Copycat Samoa Cookies
- 9 tablespoons unsalted butter, soft
- 2/3 cup Imperial Sugar Confectioners Powdered Sugar
- 1 large egg
- 1/2 teaspoon salt
- 2 teaspoons vanilla extract
- 1 teaspoon almond extract
- 1 3/4 cups all-purpose flour*
- 2 bags (5 oz each) Werther’s® Chewy Caramels
- 2 1/2 cups coconut flakes
- 1/2 cup chocolate wafers (optional)
- *Spoon & Sweep method: Use a spoon to fill measuring cup with flour until required amount is obtained. Scooping measuring cup directly into flour bag will firmly pack flour resulting in too much flour required for recipe.
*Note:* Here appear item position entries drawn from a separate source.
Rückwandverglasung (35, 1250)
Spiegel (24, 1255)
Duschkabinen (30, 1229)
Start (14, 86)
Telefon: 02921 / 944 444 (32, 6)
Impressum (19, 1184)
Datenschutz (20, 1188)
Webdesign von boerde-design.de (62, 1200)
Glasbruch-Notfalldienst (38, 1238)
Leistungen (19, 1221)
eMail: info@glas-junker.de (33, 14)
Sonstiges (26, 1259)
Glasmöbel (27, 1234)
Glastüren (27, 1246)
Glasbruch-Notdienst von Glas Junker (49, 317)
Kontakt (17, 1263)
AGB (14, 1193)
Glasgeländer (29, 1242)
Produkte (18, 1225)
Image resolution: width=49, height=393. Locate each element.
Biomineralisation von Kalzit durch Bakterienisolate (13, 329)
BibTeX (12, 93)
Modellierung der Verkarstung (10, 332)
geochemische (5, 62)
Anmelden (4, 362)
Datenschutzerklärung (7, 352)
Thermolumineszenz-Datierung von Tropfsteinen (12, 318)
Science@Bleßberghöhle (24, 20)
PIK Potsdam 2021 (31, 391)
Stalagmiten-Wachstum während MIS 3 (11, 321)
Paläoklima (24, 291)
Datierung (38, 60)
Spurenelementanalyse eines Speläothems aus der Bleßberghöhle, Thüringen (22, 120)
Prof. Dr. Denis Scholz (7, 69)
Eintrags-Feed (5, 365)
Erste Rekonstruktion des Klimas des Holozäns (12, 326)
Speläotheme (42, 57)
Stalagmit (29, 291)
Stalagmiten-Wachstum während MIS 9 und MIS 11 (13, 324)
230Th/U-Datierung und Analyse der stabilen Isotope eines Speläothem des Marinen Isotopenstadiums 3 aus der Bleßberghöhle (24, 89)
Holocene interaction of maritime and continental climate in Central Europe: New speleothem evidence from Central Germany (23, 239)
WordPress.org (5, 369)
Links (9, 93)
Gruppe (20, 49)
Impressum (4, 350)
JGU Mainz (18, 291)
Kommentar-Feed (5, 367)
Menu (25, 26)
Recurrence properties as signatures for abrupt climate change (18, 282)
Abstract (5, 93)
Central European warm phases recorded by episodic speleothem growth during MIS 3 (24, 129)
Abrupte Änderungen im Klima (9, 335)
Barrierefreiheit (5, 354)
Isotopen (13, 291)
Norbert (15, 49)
- Preheat oven to 375°F. Mix butter and powdered sugar using a paddle attachment until combined and no lumps remain. Add egg and mix until completely smooth. Add salt, vanilla, and almond extract.
- Sift and then add flour in one step. On low speed mix until just combined. Do not overmix.
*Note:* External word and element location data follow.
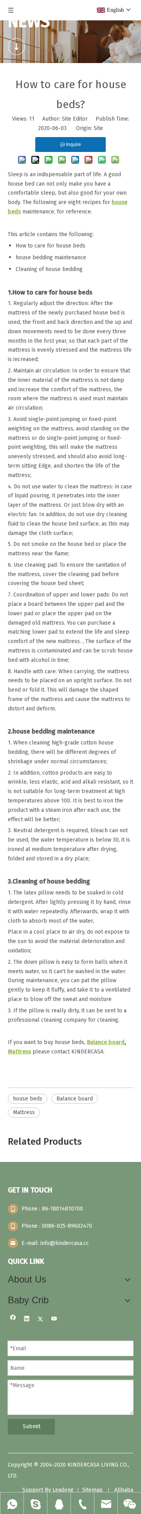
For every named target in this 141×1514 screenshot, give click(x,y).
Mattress (24, 1112)
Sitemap (92, 1490)
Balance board (74, 1098)
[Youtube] (54, 1319)
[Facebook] (13, 1319)
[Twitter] (40, 1319)
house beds (27, 1098)
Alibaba (123, 1490)
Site (98, 128)
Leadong (63, 1490)
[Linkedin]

- Place dough flat onto a plastic food film lined cookie sheet and place in refrigerator for about 30 minutes or until firm.
- Roll dough on a lightly floured surface or better yet on a sheet of floured parchment paper 2-3 credit cards thick.
- Cut a cookie cutter cut circles in a 2 1/4 inch diameter and place on parchment lined cookie sheets. In each circle cut a hole using a cookie cutter of approximately 1 1/4-inch diameter.
- If at any time dough gets too soft return it to the refrigerator or freezer. Press remnants together and chill once more to cut extra cookies.
- Place cookie rings in oven and bake about 12 minutes or until golden and crisp.
- Place coconut on a large cookie sheet and place in oven until light golden, about 4-5 minutes. Toss with a spatula if necessary, to obtain an evenly toasted result.
- It is best to work in two batches when making the topping. Unwrap one bag of caramels and place in a bowl large enough to hold half of toasted coconut.
- Place bowl over very low simmering water and stir caramels until melted. Add 2 tablespoons water to make it easier to stir. Adding even more water to caramel will make a softer final product. Add half of toasted coconut and mix quickly to combine.
- On each cookie ring press caramel coconut topping on each ring.
- Repeat with remaining caramels and coconut.
- If topping with chocolate, make sure that topping has completely cooled.
- Melt chocolate flavored wafers according to manufacturer’s directions and drizzle onto cookies or fill in a piping bag and pipe swirls onto each cookie.